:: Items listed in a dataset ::
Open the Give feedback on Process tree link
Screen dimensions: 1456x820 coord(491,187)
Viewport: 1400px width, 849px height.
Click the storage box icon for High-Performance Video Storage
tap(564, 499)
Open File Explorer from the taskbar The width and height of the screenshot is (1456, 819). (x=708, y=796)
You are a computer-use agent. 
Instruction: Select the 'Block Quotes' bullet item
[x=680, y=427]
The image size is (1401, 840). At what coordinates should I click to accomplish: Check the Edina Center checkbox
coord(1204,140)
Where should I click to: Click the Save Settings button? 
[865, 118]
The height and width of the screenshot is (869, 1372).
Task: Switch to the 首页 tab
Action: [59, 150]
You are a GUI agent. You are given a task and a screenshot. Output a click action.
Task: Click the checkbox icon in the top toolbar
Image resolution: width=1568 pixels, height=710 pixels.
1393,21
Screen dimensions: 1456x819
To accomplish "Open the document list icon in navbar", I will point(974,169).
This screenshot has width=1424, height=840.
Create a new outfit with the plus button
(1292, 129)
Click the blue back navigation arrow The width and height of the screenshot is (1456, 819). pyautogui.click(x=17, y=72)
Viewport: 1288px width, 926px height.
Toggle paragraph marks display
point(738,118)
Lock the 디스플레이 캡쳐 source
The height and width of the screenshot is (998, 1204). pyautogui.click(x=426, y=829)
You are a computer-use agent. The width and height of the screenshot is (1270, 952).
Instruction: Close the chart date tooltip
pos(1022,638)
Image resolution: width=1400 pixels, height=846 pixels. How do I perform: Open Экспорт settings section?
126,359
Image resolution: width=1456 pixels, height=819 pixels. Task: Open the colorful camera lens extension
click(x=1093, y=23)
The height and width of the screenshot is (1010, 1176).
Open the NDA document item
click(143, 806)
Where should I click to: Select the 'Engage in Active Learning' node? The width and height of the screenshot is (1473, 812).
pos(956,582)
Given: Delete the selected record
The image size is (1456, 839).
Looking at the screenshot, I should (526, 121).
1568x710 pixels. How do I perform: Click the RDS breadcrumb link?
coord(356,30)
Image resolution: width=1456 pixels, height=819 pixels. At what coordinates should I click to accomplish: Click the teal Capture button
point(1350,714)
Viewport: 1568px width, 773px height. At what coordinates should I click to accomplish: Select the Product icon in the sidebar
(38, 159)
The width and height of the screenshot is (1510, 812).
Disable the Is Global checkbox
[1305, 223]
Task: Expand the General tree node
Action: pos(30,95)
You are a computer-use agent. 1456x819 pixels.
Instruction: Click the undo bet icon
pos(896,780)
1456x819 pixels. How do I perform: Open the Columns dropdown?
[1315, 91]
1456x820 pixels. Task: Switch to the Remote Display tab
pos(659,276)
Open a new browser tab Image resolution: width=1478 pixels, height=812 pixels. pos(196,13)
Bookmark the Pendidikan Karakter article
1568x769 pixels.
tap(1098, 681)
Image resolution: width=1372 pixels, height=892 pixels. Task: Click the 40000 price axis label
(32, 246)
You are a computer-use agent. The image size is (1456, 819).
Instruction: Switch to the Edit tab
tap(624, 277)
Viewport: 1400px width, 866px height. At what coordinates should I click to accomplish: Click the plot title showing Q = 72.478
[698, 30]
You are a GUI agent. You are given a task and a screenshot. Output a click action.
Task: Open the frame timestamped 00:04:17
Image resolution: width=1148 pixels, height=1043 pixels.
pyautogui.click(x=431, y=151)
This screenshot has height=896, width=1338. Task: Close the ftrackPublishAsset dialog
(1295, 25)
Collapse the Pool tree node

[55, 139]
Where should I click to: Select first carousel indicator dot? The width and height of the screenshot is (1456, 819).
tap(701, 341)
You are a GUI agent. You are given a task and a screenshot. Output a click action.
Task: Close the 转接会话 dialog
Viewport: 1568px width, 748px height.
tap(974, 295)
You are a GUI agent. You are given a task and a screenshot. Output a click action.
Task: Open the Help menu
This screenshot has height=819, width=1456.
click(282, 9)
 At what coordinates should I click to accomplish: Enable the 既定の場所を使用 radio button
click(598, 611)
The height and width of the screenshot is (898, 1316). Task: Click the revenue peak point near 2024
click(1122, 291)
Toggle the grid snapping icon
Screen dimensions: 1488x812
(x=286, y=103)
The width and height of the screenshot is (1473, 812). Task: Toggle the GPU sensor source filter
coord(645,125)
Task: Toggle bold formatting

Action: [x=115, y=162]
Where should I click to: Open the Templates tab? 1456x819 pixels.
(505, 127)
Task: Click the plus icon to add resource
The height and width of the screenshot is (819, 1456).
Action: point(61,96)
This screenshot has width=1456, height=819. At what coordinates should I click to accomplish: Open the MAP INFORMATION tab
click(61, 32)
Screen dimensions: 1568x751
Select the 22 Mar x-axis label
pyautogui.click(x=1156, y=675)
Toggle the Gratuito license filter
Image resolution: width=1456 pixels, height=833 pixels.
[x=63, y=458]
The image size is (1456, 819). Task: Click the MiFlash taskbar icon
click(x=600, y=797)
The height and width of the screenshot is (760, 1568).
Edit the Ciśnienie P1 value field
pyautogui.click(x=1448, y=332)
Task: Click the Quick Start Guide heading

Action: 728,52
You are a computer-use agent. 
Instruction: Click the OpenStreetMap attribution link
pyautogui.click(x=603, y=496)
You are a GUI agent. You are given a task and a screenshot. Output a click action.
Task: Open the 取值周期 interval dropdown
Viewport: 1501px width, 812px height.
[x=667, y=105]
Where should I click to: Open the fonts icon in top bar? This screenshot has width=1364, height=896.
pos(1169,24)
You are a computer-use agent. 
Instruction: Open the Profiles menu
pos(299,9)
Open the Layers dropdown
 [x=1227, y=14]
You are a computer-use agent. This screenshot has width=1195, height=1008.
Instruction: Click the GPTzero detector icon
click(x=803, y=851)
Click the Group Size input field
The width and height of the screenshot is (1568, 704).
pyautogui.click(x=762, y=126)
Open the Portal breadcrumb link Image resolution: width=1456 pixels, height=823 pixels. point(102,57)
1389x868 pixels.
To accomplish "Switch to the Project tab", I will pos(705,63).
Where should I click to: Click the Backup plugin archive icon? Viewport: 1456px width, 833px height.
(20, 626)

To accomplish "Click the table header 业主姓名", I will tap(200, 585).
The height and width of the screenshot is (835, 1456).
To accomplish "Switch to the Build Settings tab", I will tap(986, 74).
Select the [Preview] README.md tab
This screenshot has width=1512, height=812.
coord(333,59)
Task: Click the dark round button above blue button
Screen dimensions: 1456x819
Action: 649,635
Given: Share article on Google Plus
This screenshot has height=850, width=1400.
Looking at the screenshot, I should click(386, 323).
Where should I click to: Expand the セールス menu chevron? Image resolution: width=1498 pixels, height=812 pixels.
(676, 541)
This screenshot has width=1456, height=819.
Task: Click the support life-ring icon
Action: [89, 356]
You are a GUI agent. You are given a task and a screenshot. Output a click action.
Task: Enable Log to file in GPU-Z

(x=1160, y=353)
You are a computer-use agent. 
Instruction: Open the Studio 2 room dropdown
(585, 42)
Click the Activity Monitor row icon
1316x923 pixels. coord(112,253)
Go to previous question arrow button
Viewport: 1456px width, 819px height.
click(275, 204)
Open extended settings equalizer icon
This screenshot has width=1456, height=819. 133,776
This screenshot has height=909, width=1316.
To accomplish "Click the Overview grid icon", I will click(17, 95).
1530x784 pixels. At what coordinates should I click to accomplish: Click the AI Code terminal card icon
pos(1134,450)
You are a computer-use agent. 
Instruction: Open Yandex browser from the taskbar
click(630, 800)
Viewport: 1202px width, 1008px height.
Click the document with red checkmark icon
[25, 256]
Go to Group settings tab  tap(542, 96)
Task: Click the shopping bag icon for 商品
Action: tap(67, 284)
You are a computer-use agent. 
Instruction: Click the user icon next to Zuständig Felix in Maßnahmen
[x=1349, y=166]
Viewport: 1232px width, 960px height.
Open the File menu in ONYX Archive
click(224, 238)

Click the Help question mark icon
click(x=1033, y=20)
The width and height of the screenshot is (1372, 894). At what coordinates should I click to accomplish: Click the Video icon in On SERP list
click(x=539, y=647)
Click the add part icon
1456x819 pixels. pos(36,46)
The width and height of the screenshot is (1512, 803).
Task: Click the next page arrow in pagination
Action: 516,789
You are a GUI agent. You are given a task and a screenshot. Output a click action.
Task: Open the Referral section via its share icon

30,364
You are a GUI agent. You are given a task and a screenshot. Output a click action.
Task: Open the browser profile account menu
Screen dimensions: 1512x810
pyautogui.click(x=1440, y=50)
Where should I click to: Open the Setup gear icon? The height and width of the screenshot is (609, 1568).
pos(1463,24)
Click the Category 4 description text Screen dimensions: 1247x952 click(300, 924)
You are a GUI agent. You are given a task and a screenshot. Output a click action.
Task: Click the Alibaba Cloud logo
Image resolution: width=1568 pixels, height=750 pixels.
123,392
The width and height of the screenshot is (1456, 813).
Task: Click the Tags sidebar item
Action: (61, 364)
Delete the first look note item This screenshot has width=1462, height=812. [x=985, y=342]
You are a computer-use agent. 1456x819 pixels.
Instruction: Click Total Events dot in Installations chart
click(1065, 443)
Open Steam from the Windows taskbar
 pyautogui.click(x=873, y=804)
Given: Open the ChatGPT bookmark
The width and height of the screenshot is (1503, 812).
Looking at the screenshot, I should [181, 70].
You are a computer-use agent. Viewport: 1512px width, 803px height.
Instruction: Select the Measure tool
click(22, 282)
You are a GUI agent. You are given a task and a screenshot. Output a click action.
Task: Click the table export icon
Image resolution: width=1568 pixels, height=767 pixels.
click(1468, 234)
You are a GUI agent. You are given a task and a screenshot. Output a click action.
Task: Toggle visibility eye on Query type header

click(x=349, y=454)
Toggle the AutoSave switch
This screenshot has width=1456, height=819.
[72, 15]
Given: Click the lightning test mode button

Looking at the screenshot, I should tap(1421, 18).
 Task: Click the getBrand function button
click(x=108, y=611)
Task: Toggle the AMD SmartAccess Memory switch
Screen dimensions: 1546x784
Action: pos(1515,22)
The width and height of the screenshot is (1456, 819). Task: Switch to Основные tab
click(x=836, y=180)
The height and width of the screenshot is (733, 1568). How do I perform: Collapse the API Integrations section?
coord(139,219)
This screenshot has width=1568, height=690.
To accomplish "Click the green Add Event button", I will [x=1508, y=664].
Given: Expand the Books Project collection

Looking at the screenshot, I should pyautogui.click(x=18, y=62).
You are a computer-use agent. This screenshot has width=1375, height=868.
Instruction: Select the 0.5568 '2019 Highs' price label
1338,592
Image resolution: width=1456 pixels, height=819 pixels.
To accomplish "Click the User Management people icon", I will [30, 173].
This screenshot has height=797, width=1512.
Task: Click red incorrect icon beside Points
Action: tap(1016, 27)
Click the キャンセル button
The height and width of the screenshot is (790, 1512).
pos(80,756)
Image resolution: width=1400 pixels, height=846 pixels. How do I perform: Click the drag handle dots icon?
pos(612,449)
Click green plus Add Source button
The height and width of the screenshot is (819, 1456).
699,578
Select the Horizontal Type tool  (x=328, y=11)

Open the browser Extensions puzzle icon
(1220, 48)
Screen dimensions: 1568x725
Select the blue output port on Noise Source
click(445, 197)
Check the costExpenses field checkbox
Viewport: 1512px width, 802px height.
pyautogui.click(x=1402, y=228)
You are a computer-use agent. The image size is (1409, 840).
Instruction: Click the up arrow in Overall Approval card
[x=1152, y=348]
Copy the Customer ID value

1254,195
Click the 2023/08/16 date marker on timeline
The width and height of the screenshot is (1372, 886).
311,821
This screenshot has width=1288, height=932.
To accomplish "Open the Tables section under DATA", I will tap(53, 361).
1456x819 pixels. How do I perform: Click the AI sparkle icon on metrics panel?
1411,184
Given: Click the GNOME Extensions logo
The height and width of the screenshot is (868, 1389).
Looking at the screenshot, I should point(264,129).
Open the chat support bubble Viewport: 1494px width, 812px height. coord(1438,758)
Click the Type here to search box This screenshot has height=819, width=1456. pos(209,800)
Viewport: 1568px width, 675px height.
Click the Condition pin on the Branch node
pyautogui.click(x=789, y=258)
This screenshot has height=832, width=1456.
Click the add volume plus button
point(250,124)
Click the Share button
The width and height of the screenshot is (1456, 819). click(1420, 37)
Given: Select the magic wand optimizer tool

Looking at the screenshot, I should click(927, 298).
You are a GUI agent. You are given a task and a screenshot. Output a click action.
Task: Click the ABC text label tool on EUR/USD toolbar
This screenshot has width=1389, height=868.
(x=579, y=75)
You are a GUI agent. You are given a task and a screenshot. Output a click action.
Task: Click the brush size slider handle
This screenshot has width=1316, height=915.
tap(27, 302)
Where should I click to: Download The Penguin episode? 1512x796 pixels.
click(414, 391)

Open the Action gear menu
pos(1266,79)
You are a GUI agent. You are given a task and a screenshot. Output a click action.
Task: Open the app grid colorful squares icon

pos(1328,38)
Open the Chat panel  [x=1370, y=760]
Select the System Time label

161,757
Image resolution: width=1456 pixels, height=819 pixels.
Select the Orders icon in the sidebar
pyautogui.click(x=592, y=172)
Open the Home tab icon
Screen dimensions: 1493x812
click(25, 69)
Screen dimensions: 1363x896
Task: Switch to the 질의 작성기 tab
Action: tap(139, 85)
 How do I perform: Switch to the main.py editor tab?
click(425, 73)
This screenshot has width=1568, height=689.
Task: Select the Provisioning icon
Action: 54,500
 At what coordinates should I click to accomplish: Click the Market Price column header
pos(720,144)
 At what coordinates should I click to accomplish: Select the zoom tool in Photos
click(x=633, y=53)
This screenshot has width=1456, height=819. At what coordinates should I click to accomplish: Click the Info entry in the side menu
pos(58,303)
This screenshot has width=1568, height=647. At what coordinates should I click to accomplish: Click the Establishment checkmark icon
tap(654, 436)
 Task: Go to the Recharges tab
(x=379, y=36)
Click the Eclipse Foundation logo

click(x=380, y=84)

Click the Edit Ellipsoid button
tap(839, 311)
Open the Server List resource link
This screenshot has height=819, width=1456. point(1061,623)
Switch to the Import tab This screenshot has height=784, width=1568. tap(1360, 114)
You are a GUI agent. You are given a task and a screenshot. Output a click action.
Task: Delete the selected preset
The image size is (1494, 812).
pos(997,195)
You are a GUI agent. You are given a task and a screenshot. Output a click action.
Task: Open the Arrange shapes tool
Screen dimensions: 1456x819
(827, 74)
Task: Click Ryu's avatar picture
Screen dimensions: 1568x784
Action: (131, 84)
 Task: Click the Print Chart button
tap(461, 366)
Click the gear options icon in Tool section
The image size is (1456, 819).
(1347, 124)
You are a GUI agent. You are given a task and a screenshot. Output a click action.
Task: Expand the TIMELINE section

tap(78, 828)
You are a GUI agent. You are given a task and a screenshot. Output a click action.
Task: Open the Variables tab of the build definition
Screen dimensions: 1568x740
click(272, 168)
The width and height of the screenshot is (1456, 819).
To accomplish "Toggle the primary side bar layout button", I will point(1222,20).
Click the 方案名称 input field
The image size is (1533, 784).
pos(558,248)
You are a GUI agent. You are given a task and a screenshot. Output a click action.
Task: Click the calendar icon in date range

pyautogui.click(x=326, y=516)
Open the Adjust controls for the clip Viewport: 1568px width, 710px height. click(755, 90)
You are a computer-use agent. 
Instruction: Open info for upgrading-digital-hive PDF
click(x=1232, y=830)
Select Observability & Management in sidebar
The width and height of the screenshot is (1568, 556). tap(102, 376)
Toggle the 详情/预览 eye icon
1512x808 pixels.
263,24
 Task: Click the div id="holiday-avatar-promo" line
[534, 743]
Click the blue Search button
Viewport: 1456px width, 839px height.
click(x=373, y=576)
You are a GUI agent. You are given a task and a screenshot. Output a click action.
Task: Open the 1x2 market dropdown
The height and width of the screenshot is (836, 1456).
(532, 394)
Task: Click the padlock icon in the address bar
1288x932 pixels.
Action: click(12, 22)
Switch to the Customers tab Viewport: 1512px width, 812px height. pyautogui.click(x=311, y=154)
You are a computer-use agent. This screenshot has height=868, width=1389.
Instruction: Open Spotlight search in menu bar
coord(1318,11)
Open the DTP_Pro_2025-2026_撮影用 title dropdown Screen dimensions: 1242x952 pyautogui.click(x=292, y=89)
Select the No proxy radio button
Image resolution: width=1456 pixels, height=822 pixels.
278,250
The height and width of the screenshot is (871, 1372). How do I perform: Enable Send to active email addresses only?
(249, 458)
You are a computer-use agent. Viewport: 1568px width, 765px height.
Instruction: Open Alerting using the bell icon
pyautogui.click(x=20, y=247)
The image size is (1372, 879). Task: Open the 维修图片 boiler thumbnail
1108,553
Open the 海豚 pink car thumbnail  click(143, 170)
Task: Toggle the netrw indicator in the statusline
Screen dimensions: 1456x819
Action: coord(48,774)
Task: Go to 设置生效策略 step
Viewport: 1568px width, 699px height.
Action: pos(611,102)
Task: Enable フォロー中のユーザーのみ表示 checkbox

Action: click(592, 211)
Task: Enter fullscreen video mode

:: YOUR TASK ::
Of the records above, copy each line that includes "text".

:: RESULT BELOW ::
Click the Category 4 description text Screen dimensions: 1247x952 click(300, 924)
Task: Click the ABC text label tool on EUR/USD toolbar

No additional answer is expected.